Grocery stores can incentivize healthy shopping
In the United States, 47 million people participate in the Supplemental Nutrition Assistance Program (SNAP) to ensure they have enough food on their table.
To make their food dollars stretch further, they frequently grab the first thing they see on the shelf that’s on sale and satisfies their family’s preferences. Unfortunately, these alternatives are typically higher in fat, sugar and salt. As a consequence, many of America’s poor are overweight and unhealthy.
In 2014, the U.S. Department of Agriculture (USDA) released a study that explored incentives designed to encourage SNAP participants to make healthier food choices. Allison Karpyn, formerly of The Food Trust and now serving as associate director for the University of Delaware’s Center for Research in Education and Social Policy (CRESP), was a co-author of the report.
Goal of the study
The USDA study brought together representatives from the SNAP program, grocery stores, food manufacturers, behavioral economists and government experts to identify ways to incentivize people to buy healthier foods.
“We wanted to develop mechanisms that were low-cost, effective and easy to implement for both the shoppers and the stores. We were looking for carrots, instead of sticks. This was important, to encourage participation of the stakeholders and positively affect people’s shopping habits,” said Karpyn.

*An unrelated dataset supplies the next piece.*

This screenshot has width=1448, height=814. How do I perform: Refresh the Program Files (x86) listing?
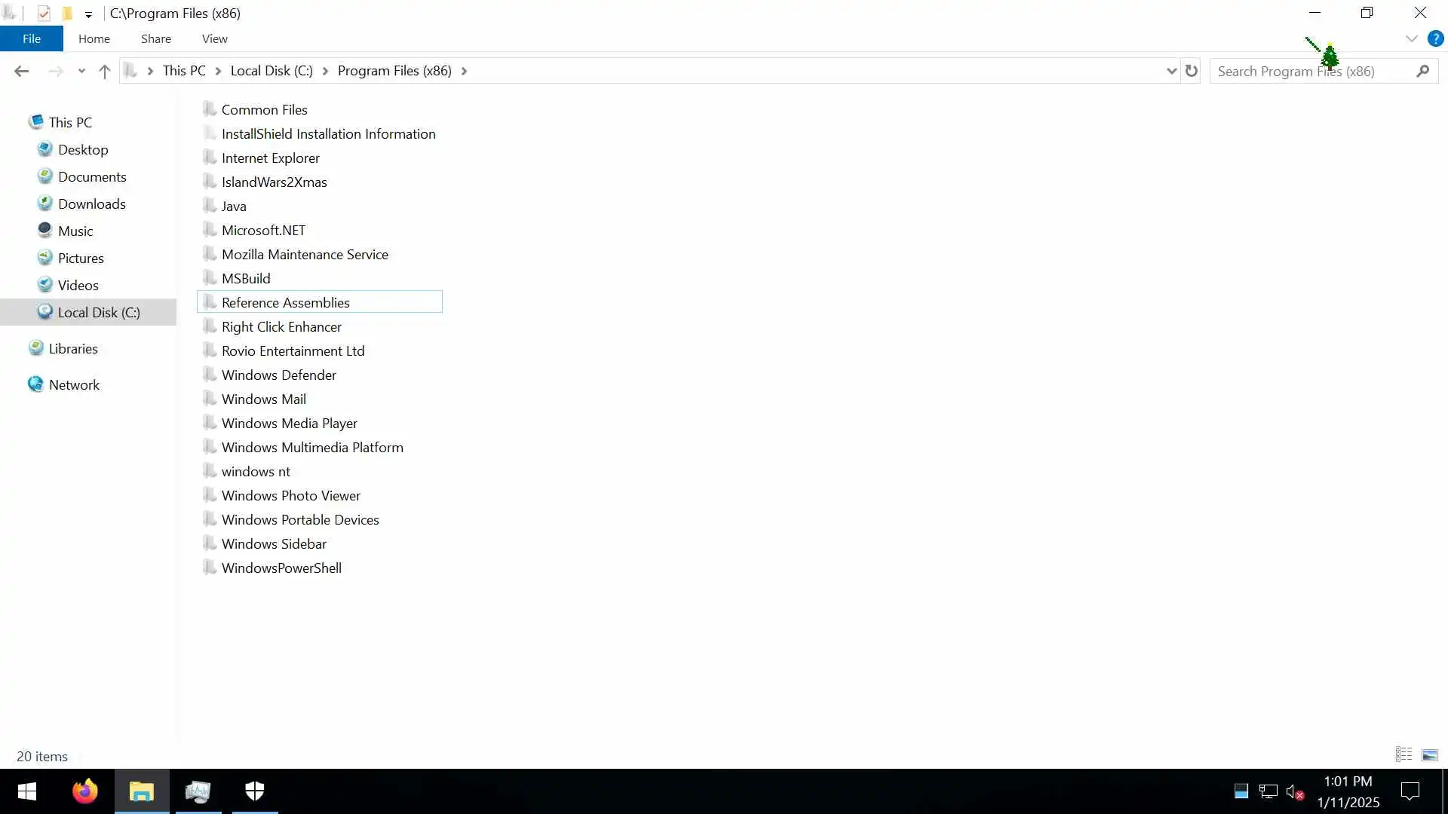click(x=1192, y=71)
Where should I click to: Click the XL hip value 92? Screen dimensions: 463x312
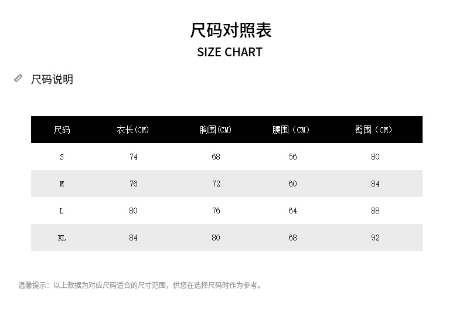click(x=375, y=238)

The consortium collaborated to identify six possibilities, ranging from offering discounts on healthy food to designing a segmented shopping cart, much like the USDA’s Healthy Eating Plate. The top two alternatives are now under review for pilot testing.
Spotlight healthy foods
One of the more promising initiatives is based on a simple marketing premise. If grocery stores place healthier foods in more prominent locations, customers are more likely to purchase them.

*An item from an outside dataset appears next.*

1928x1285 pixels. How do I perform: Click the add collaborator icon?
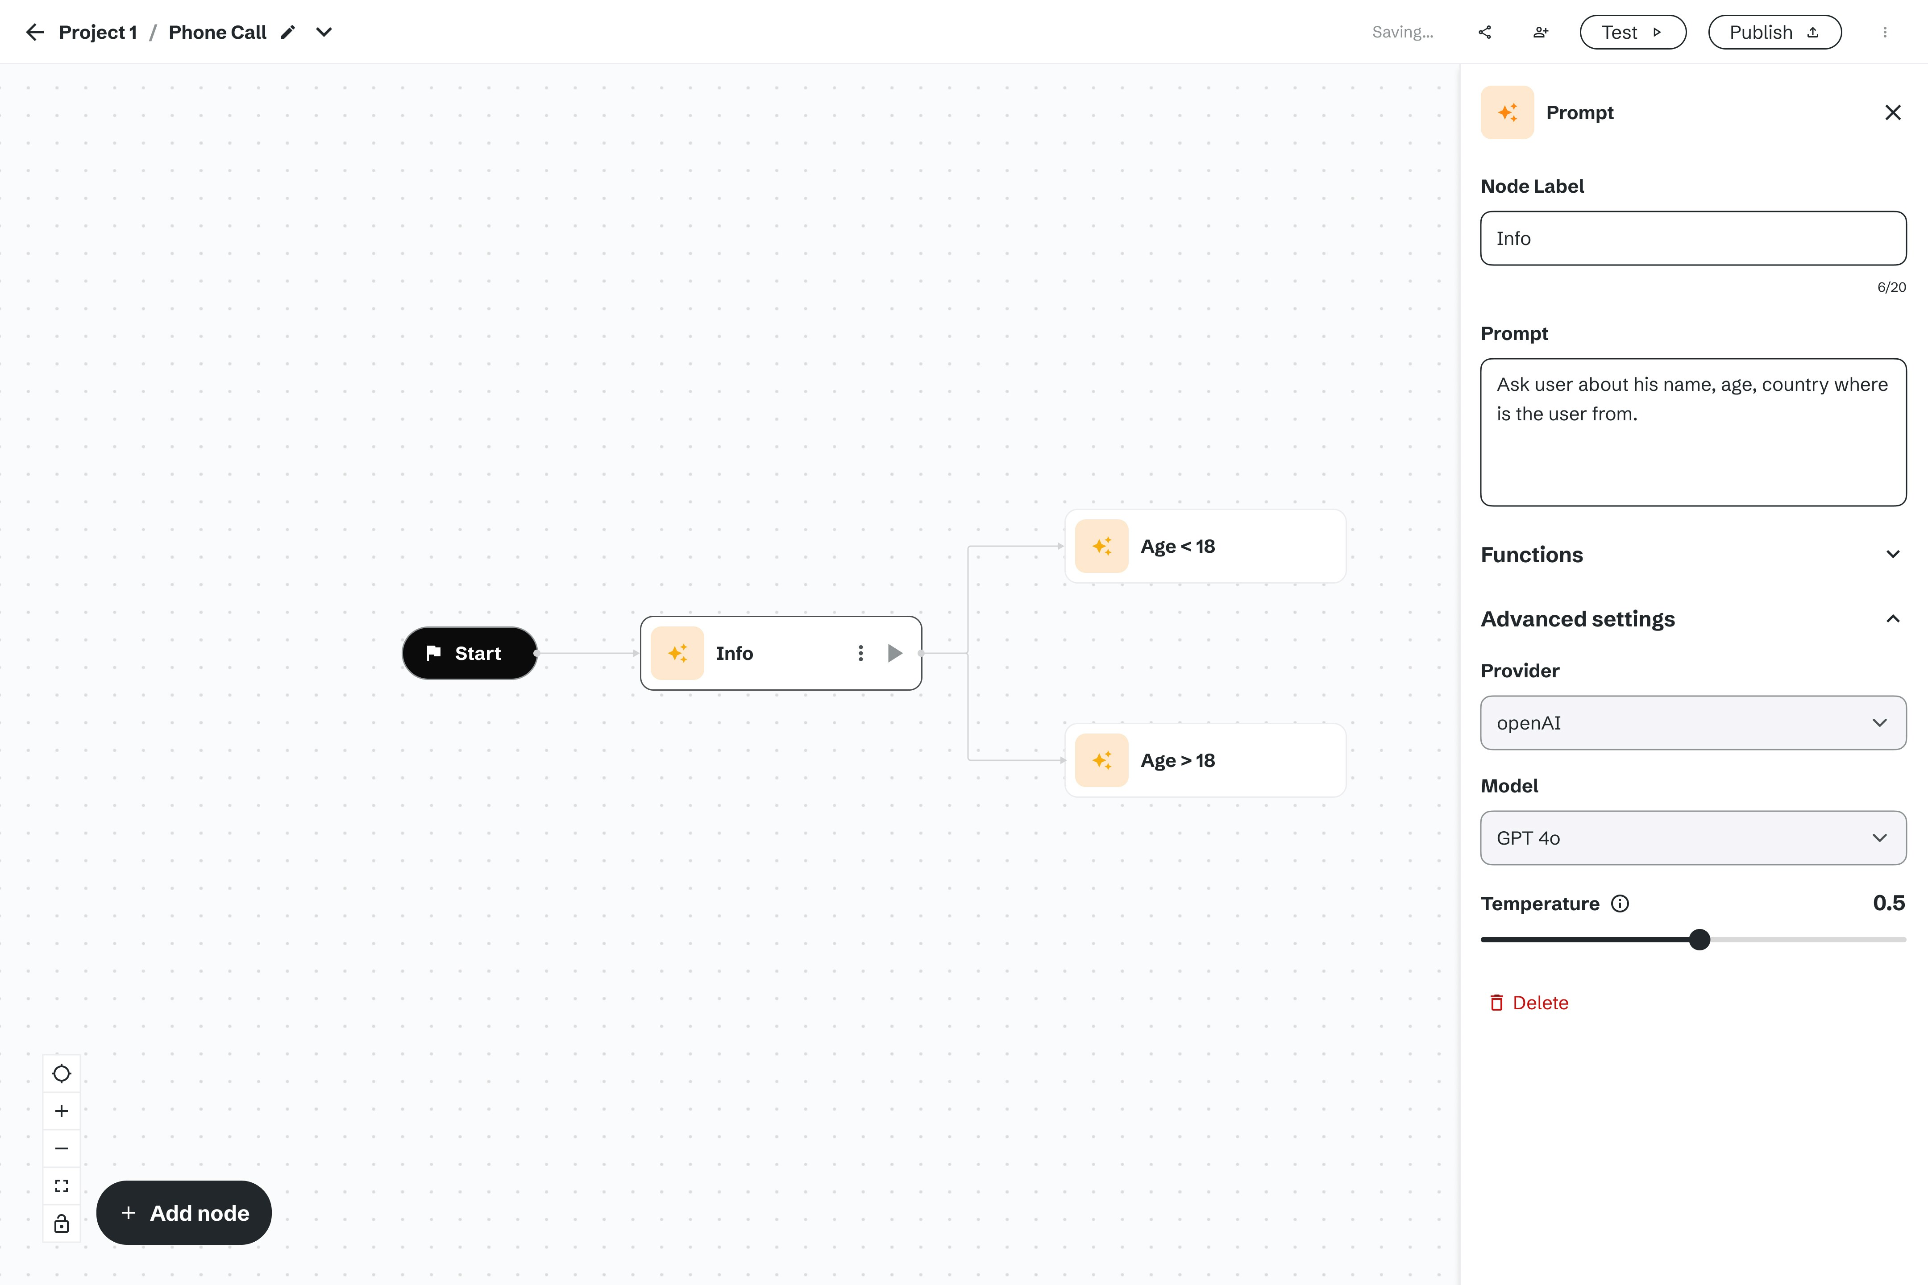tap(1540, 32)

By using better lighting, more attractive displays or prominent placement on end-caps, stores can increase demand for nutritious food. Shoppers in a hurry are more prone to select food that is at eye-level.
Stores could also offer sales, like “buy one, get one free,” that would help stretch the budget of cost-conscious consumers.
Coupon program
Another approach is to encourage manufacturers to offer discount coupons to SNAP participants through a USDA managed channel. SNAP participants who purchase healthy foods, would earn credits to buy more food at the end of the month.
“Providing a means for distributing coupons to lower income households participating in SNAP is a potential ‘win-win-win’ intervention that could boost participation,” said Karpyn.
Follow-up Results
In 2011-2012, a cluster-randomized controlled trial was conducted in eight urban supermarkets in low-income, high-minority neighborhoods. The goal was to evaluate manager and customer reactions to stealth, low-cost, sustainable in-store marketing strategies to promote healthier purchases.
Of the five intervention product categories (milk, read-to-eat cereal, in-aisle beverages, checkout cooler beverages and frozen food), shoppers who responded to the survey said they were most likely to try a new or different type of beverage (mean =3.28 on a scale of 1=not likely to 5=most likely), followed by frozen dinners, cereal and milk.
Full report to be available in the Journal of Food Research in 2016.
The Food and Drug Administration (FDA) is also taking a look at the nutrition labels on foods in an attempt to make them simpler to read and easier to use to make healthy choices. And Congress drafted (but has not voted upon) the Food Labeling Modernization Act of 2013, which advocates for a single simple, symbol system to facilitate consumer selection of healthy product options, including among nutritionally at-risk subpopulations.